Polskiego węgla na rynku brakuje, a rosyjski surowiec wpływa do kraju coraz szerszym strumieniem. Resort energii próbuje więc wycisnąć z krajowych kopalń jak najwięcej. Jednak wieloletnich zaległości inwestycyjnych kopalnie nie nadrobią tak szybko. Tym bardziej że część z nich zmaga się z problemami geologicznymi, a wszystkie – z rosnącymi kosztami produkcji.

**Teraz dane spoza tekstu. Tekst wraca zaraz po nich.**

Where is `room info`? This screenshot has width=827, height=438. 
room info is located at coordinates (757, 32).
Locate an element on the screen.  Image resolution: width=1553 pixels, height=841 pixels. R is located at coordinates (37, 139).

Prezes Lubelskiego Węgla Bogdanka Artur Wasil przyznał w wywiadzie dla Parkiet TV, że analizuje możliwość zmiany strategii w obszarze wydobycia. Obecny plan zakłada średnie wydobycie węgla w latach 2017–2025 na poziomie 9,2 mln ton. – Nie ukrywam, że analizujemy wszystkie możliwe scenariusze. Jesteśmy na tyle odpowiedzialnym przedsiębiorcą, że widząc to, co dzieje się na rynku, rozważamy wszystkie możliwości, również te, które będą prowadziły do większej produkcji – stwierdził Wasil. Jednak nawet przy tej pełnej mobilizacji plan na 2019 r. spółka zwiększyła zaledwie do 9,4 mln ton.

Jastrzębska Spółka Węglowa planuje w tym roku wydobyć około 10,6 mln ton węgla koksowego i 4,4 mln ton energetycznego. W ubiegłym roku było to odpowiednio: 10,7 i 4,1 mln ton. Kluczowe dla rynku są jednak plany największego gracza – Polskiej Grupy Górniczej. – Na razie pozostają one wielką niewiadomą, ale plan spółki zwiększenia ilości węgla koksowego automatycznie zwiększa ryzyko dla surowca energetycznego – zauważa Paweł Puchalski, analityk Santander BM.

Tymczasem Tomasz Rogala, prezes PGG, przekonuje: – W tym roku zamierzamy utrzymać wydobycie na poziomie 30 mln ton.